Voilà comment la réflexion au niveau du top management a commencé. Par le constat de ce qui ne va pas. Dans un marché fortement concurrentiel, le statut quo montre que les dépôts sont chèrement rémunérés et les charges contribuent au rétrécissement de la marge nette des banques. Ainsi, la stratégie de la banque s'était élaborée sur la base de deux probabilités. Une équation à double facette. Primo, augmenter les taux d'intérêt des crédits et maintenir les charges à leur niveau actuel, cette probabilité n'étant pratiquement pas à l'ordre du jour. Secondo, maintenir la marge brute d'exploitation (intérêt sur les crédits ajouté aux commissions encaissées sur les opérations) au même niveau et réduire au maximum les charges.
L'image
de la banque
Autre facteur concluant sur lequel les banques s'appuient pour achalander la clientèle de chez la concurrence : l'image de la banque, la disponibilité des guichets automatiques, la qualité de service, des locaux, d'accueil… Mais stratégiquement, il faut élaborer une feuille de route qui redressera d'abord la marge nette. Ainsi, Attijariwafa bank vient d'échafauder un plan qui s'étaye sur 3 volets. Le premier, c'est d'aller recruter de nouveaux clients, même chez la concurrence. Un client sera prêt à changer de banque si on lui sert sur un plateau d'or un taux d'intérêt plus intéressant ou un taux de rémunération sur ses dépôts beaucoup plus important. Le deuxième, c'est de réduire peu ou prou le coût de l'argent. Autrement dit, la banque devra baisser, autant que possible, le taux de rémunération des dépôts à terme (argent bloqué). Un taux de 0,5% en moins fera bien la différence. Sur ce dernier point, le moindre faux pas peut avoir des conséquences fâcheuses. Il faut faire très attention pour fidéliser le client en lui offrant d'autres avantages. Un autre point sur lequel il faut s'attarder au passage, c'est l'augmentation des dépôts à terme, à s'en référer aux dernières statistiques publiées sur le secteur au terme du 1er trimestre 2009.

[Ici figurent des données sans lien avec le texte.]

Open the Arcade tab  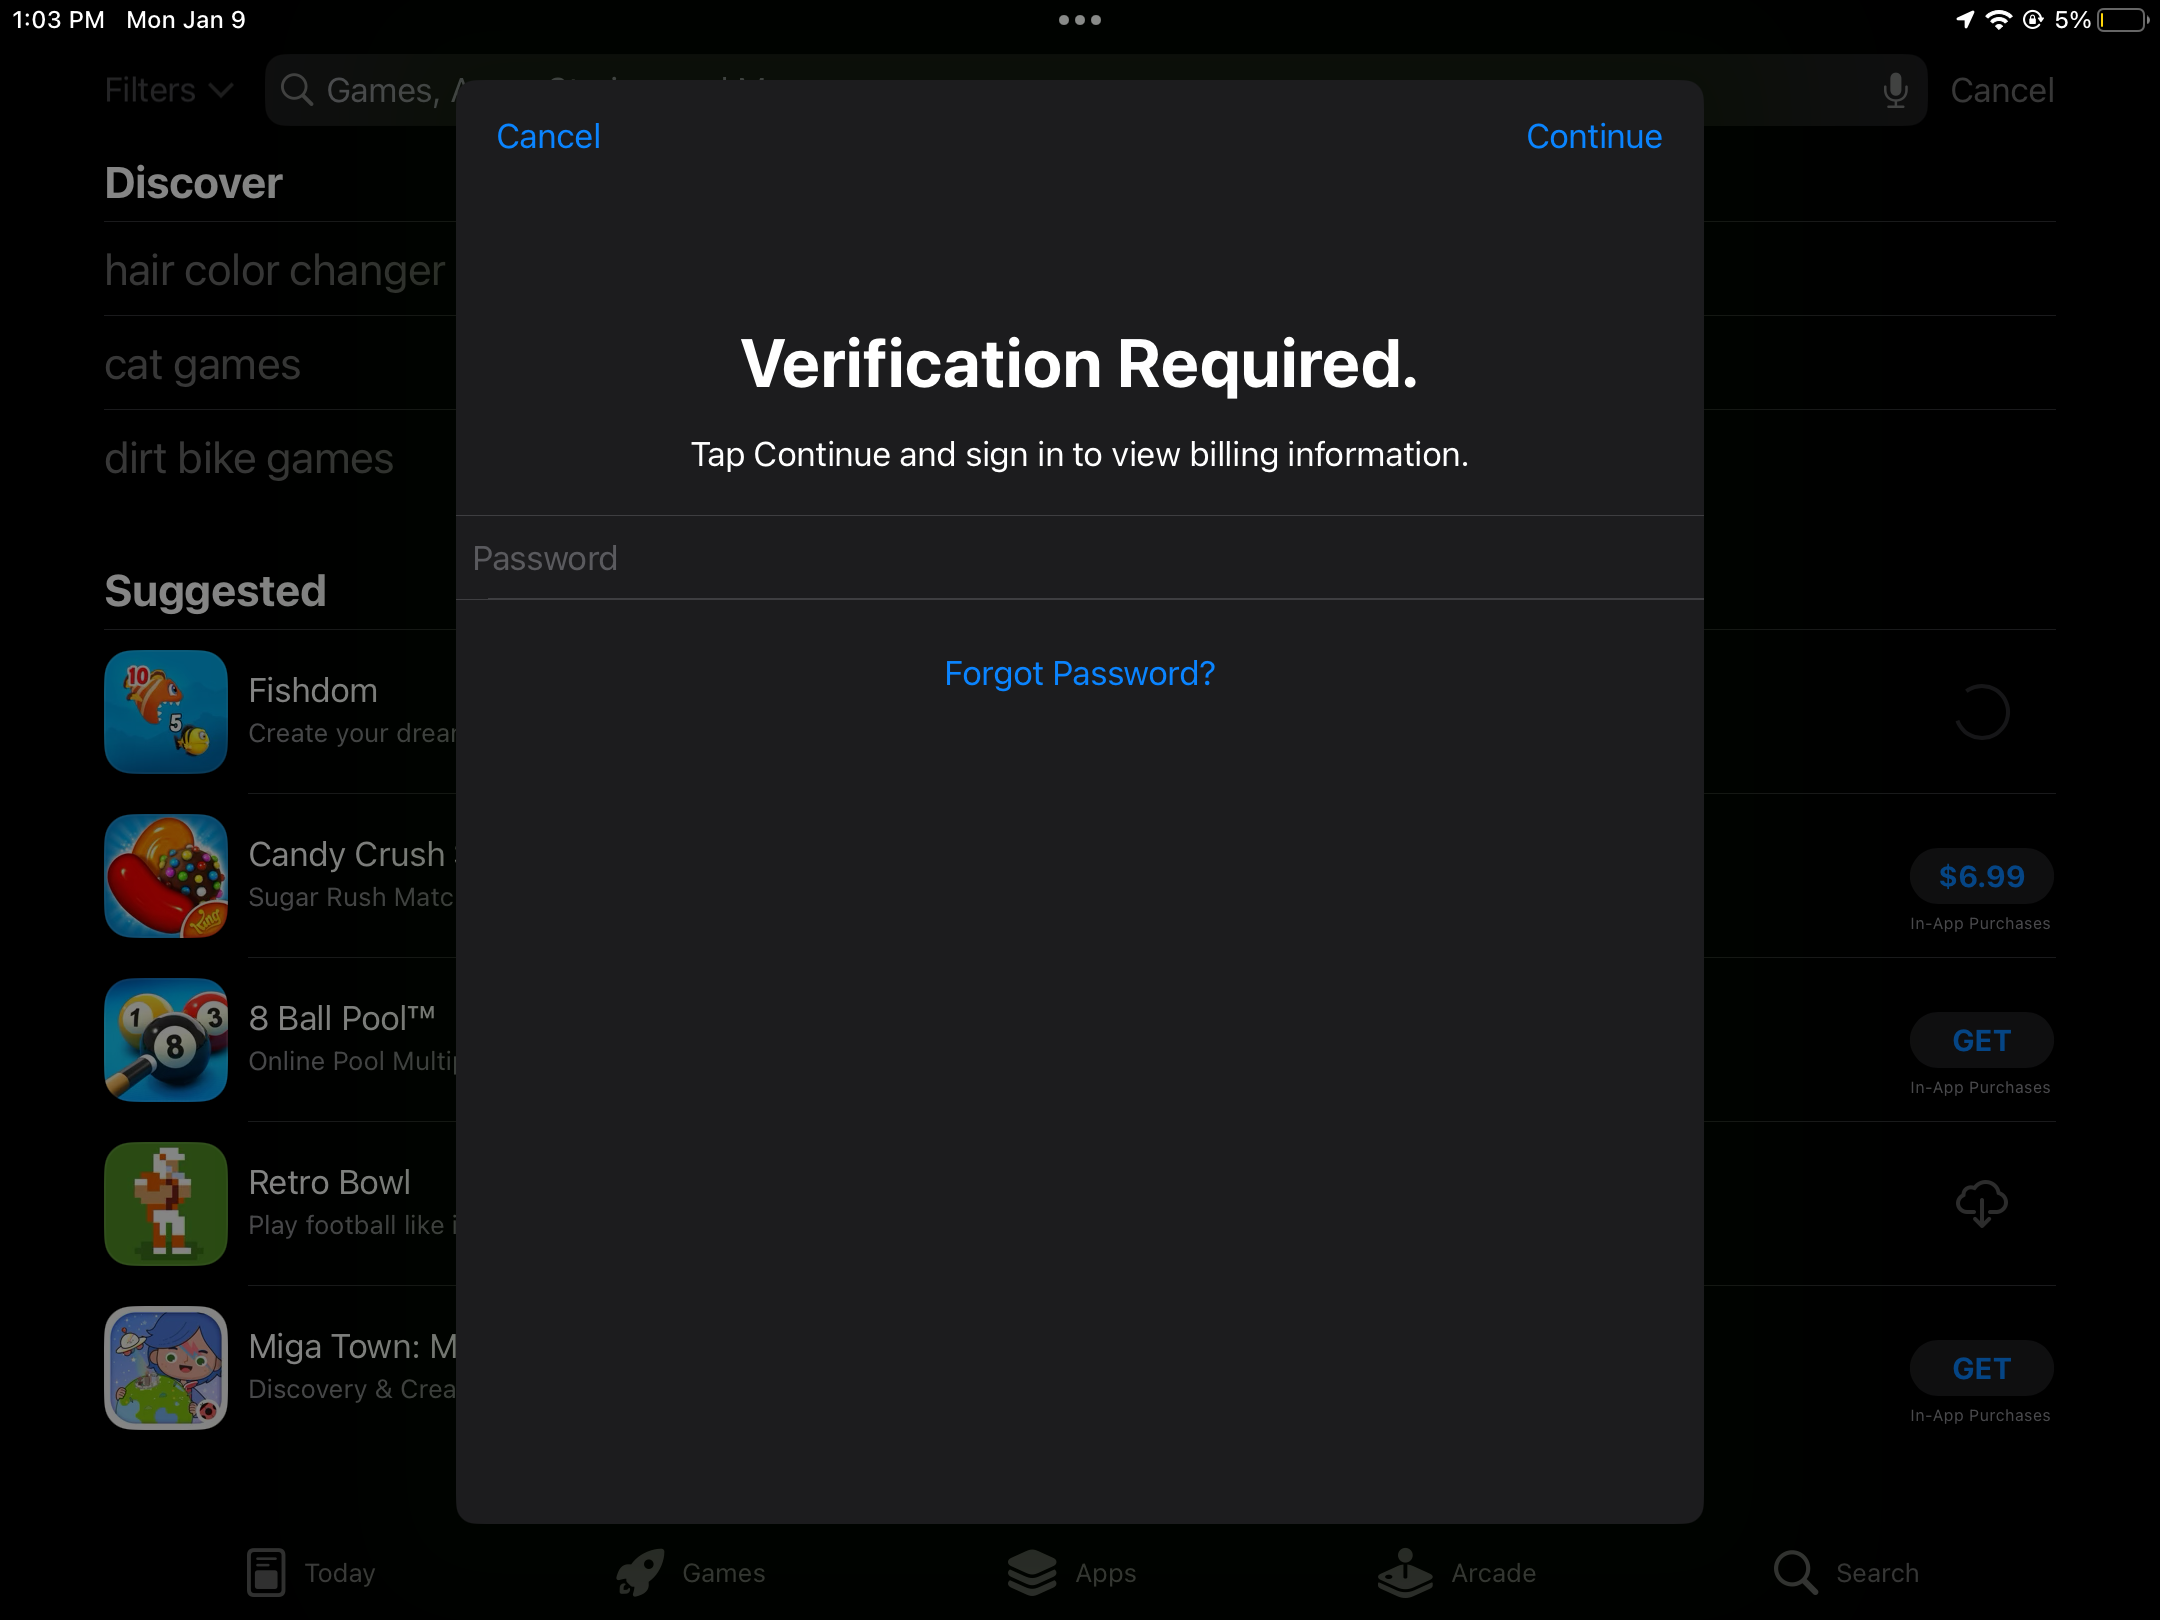1458,1571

Si les dépôts à vue ont baissé de 1,5% par rapport à fin 2008, les dépôts courants ont chuté de 9,5% et les dépôts à terme ont sensiblement augmenté. Cette hausse est due, entre autres raisons, au fait que certains promoteurs immobiliers qui n'ont pas de visibilité, ont déplacé leur argent d'un dépôt à vue (non rémunéré) à un dépôt à terme (rémunéré). Ils ont bloqué leur argent, pour être précis, sans se hasarder à d'autres projets qui se vendent lentement ou dont les ventes stagnent. Le troisième point stratégique du «market maker», c'est le choix délibéré et imposé de réduire autant que possible les charges de la banque. Si les salaires ne peuvent être touchés, la réflexion s'est portée sur la diminution des frais de gestion : électricité, consommation du papier, frais des communications téléphoniques par l'installation des nouvelles technologies… Sur ce dernier point s'établira la stratégie des grandes banques dans le futur. C'est la nouvelle bataille en interne qui permettra la bataille de positionnement et des bénéfices.